Creation of cluster can be a pretty long operation. Currently we use sessions that usually expire in less than one hour. So, currently it is impossible to create a cluster that requires more than one hour for spawn.

Sahara could get trust from user and use it whenever it is needed for cluster creation or scaling.

Problem description

Sahara communicates with OpenStack services using session provided by user. Session is created by keystone for comparably small amount of time. Creation of large cluster could require more than session life time. That’s why Sahara will not be able to operate cluster at the end of the process.

Proposed change

Sahara could perform all operations with cluster using trust obtained from user. Now trusts are used for termination of transient cluster. The same logic could be used for all operations during cluster creation and scaling.

Since we still support keystone v2, the option should be configurable. I suggest making it enabled by default.

The proposed workflow:

  1. User requests cluster creation or scaling.

  2. Sahara creates trust to be used for OpenStack operation. This trust is stored in the DB in the cluster’s trust_id field.

  3. Sahara finishes cluster provisioning or the periodic cluster cleanup task recognizes that cluster activation has timed out and uses the trust to delete the cluster.

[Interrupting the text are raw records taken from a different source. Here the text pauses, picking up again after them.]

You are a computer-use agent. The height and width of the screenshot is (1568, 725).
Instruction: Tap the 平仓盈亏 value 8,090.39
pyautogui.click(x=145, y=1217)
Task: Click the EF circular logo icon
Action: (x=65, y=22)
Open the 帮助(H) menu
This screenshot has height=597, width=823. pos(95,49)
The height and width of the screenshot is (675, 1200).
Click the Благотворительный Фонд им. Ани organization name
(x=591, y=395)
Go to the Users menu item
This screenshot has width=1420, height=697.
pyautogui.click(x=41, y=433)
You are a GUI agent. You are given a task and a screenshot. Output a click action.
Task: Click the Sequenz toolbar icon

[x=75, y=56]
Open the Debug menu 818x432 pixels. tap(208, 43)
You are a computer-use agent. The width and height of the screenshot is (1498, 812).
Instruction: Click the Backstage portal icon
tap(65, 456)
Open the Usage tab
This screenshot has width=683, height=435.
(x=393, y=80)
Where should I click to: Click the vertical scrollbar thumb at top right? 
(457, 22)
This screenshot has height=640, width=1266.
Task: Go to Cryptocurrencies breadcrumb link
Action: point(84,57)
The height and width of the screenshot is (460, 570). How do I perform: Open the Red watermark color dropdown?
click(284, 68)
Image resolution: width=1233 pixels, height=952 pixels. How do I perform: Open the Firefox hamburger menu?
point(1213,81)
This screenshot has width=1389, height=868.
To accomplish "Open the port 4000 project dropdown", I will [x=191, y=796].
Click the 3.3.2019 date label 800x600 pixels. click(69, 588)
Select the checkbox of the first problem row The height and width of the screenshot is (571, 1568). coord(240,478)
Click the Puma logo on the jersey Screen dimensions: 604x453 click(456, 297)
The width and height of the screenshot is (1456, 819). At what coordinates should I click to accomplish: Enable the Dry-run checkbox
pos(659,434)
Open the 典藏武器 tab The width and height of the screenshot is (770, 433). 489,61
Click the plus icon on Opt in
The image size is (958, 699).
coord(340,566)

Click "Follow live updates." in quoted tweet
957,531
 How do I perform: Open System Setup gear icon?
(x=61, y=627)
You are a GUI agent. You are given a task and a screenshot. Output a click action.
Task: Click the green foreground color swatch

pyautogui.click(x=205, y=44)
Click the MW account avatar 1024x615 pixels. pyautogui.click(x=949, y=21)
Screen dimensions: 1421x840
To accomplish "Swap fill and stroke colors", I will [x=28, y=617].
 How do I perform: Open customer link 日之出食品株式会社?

  4. Sahara deletes the trust.

For safety reasons created trusts should be limited by time, but their life time should be sufficient for cluster creation. Parameter in config file with 1 day default should work well.

Alternatives

The trust id could be stored in memory rather than in the database. However, this implementation would not allow the periodic cluster cleanup task (which is not run in the context of the tenant cluster provisioning request) to successfully delete stale clusters.

It is notable that storing the trust_id in the database will also be of use to us in improving the HA capabilities of cluster creation if we move to a multi-stage, DAG-based provisioning flow.

While potential concerns about storing trust ids in the DB exist, these ids require a valid auth token for either the admin or tenant user to utilize, adding some degree of security in depth in case of a control plane database breach. This mechanism may be further secured by storing all trust ids (for both transient and long-running clusters) via a secret storage module in the future. This change, however, falls outside the scope of this specification.

Data model impact

None.

REST API impact

None.

Other end user impact

None.

Deployer impact

None.

Developer impact

None.

Sahara-image-elements impact

None.

Sahara-dashboard / Horizon impact

None.

Implementation

Assignee(s)

Primary assignee:

alazarev (Andrew Lazarev)

Other contributors:

None

Work Items

  • Add option to Sahara config

  • Implement new authentication strategy

  • Document new behavior

Dependencies

None.

Testing

Manually. CI will cover the feature.

Documentation Impact

Because trusts are now being used to clean up clusters, we will need to document that the periodic cluster cleanup task should be run on a schedule that fits within the expiration period of a trust.

References

None.